I don't have to go back to Houston for 6 months. He wants to check on me by phone a 4-6 week intervals in between, but I'm glad we get a break from a return trip. And that will put it in winter in Kansas, so a trip to Houston then may be pretty appealing.

Medication continued and Acid Reflux

A couple of things I forgot to mention in yesterday's post about medication:

After the surgery, I was also prescribed daily injections of enoxaparin.  These injections given into my abdomen on either side of my incision were to reduce the chances of blood clots forming.  Because I refused to poke myself with a needle, I made my husband do it for me.  He would wake me at 7am before he went to work, give me the shot, and then I would go back to sleep.  The last dose was yesterday.  It was nice not having to be awakened for a shot today.

I have suffered with acid reflux for almost 30 years.  Since I now have no stomach to form the acid, we were hopeful this problem would go away after surgery.  It partially has, not necessarily entirely.  I do still have some problems with belching, but don't have the acid as part of it.  One way I know I have eaten enough (or too much) is I start belching.  Since surgery, I am no longer on the pantoprazole that I had taken for years.  I was also told not to take Pepcid Complete that I would sometimes take in addition.  I was told I can take Tums or an equivalent.  There have been just a few times that I have used Tums post surgery if I am belching a lot or if I need help just settling things down a little.  I used to have lots of problems at night when I first laid down, that seems to be much better.  Nice to know there's some fringe benefit to having your stomach removed!

Medication

As you might expect, you have to be careful about what kinds of medication you can take, both prescription and over-the-counter, after having a total gastrectomy.  Since you have no stomach, things like extended release do not work.  You can't take any capsules; you can't take anything with a coating.  The only type of tablet you can take is one that is compacted powder with no coating.  Some people have trouble swallowing pills at all.  I've been able to swallow small ones.  I haven't tried any large ones yet.

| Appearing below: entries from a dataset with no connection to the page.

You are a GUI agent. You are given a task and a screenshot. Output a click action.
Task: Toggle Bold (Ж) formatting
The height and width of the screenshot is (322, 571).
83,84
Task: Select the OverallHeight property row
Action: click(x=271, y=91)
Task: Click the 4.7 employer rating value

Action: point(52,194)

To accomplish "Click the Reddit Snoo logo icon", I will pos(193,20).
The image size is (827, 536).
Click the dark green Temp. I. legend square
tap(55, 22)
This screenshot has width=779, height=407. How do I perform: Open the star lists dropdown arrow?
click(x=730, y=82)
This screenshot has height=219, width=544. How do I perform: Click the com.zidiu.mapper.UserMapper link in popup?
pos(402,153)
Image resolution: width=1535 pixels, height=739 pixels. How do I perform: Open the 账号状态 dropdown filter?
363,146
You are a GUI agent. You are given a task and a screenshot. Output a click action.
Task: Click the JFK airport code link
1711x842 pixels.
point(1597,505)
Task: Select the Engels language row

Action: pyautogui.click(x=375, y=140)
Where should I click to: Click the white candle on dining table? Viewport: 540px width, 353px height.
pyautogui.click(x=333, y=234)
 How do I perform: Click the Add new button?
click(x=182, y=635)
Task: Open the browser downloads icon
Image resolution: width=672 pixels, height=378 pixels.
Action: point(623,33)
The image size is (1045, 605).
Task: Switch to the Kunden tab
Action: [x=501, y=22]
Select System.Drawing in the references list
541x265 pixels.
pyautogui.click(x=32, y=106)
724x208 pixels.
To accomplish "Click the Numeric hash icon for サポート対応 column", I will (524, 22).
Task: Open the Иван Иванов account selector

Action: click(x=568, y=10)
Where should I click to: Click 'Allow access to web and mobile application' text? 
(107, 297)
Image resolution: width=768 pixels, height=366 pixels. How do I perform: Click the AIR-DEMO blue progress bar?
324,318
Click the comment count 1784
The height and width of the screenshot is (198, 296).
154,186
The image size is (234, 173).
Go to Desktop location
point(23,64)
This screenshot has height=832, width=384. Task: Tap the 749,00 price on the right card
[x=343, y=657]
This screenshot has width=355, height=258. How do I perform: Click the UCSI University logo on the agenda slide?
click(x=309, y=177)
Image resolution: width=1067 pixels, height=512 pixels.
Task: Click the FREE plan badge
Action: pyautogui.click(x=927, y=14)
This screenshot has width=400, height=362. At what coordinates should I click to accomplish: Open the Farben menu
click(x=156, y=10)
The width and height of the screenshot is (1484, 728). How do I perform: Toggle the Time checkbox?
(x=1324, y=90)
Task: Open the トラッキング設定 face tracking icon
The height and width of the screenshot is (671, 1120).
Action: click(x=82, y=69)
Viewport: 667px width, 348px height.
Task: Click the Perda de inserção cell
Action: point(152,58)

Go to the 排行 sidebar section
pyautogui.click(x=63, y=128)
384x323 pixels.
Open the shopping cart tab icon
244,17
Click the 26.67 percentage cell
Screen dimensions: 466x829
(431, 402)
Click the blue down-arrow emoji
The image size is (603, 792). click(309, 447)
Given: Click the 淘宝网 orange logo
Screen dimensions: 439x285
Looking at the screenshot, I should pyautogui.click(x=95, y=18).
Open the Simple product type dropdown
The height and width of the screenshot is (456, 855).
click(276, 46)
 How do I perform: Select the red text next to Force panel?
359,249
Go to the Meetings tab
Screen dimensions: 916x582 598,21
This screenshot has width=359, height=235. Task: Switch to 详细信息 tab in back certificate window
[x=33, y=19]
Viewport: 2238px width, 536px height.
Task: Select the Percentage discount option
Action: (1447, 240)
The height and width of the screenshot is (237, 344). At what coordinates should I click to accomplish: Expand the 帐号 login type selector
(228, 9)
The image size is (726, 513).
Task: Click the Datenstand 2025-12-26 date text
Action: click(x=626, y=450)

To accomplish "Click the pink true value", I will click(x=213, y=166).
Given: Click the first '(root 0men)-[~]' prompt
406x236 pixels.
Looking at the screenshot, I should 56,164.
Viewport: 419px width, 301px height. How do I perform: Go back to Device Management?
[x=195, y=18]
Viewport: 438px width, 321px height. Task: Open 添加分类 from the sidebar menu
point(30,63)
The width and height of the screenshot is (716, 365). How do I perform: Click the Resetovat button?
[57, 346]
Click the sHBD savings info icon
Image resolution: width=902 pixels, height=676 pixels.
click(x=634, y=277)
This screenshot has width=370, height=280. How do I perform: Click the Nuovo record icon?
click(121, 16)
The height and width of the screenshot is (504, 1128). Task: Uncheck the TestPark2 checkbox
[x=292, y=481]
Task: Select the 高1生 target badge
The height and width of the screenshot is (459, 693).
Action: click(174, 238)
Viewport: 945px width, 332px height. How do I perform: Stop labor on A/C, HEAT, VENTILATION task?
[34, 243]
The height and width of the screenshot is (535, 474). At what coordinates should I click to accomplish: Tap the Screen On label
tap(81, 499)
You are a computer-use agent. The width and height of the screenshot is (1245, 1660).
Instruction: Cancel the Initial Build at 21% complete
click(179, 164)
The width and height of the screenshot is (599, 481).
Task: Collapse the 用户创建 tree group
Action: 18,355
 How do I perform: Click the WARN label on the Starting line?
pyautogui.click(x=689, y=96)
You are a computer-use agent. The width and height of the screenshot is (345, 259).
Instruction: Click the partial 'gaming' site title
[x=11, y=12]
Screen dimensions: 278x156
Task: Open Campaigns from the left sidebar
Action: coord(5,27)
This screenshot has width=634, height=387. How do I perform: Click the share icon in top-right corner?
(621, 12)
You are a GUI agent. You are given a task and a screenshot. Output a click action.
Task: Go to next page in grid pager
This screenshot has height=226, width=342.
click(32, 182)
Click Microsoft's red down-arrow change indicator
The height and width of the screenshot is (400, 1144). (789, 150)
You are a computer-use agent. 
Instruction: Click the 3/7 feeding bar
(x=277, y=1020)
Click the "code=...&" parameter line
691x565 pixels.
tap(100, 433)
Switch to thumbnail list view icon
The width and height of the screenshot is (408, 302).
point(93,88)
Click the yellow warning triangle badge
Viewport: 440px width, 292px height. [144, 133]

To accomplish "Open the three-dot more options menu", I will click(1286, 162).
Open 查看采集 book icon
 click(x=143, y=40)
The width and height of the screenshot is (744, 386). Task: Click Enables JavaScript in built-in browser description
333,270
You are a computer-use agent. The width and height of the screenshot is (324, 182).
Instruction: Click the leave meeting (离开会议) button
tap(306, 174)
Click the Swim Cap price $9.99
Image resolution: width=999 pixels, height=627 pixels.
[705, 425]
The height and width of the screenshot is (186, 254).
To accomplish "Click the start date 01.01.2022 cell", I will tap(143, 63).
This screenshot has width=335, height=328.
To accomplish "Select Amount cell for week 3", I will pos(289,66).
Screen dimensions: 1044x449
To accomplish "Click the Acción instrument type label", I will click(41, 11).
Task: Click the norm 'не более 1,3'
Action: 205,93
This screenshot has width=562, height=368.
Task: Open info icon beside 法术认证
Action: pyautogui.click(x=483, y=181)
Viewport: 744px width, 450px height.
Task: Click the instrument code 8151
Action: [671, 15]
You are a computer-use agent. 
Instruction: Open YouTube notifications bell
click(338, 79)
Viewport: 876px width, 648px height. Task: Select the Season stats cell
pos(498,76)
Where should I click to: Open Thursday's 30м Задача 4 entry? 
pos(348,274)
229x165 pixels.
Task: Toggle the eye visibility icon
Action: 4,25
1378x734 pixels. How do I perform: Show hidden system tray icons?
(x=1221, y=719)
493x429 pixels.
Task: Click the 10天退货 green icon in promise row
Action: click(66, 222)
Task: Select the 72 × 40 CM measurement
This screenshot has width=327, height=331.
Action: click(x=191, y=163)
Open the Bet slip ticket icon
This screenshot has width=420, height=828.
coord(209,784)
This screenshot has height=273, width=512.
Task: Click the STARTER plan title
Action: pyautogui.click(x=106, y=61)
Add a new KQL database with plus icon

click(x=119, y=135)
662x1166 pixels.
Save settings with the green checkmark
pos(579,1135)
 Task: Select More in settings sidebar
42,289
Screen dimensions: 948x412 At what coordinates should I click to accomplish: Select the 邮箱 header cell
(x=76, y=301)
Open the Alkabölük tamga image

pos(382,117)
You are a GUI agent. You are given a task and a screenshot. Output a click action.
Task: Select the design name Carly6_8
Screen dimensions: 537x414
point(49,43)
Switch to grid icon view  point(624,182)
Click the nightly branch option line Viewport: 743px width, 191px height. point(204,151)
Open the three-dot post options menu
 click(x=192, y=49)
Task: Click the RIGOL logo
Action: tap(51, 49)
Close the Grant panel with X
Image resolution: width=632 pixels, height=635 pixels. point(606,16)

Some people prefer liquid medication.  I've had problems with the liquid.  The ones I've tried tasted nasty and came back up.  First of all, I was given potassium as a liquid as I was being released from the hospital.  It promptly ended up on the bathroom floor.  They gave me pills and I was fine.  They sent me home with liquid prescriptions of pain killer and stool softener.  Fortunately, I haven't had to use the pain killer at home.  I haven't used pain meds since the night before I was released from the hospital.  I tried to use the stool softener the first few days, but had trouble keeping it down.  We went to the drug store to get an over-the-counter stool softener in tablet form.  We were very frustrated to find it doesn't exist.  Everything is either a capsule or a coated tablet, nothing I could take.  I eventually decided to just stop taking the stool softener and have done OK.

I also need to take a daily multi-vitamin.  They recommend either liquid or gummy.  I have found the gummy vitamins work quite well.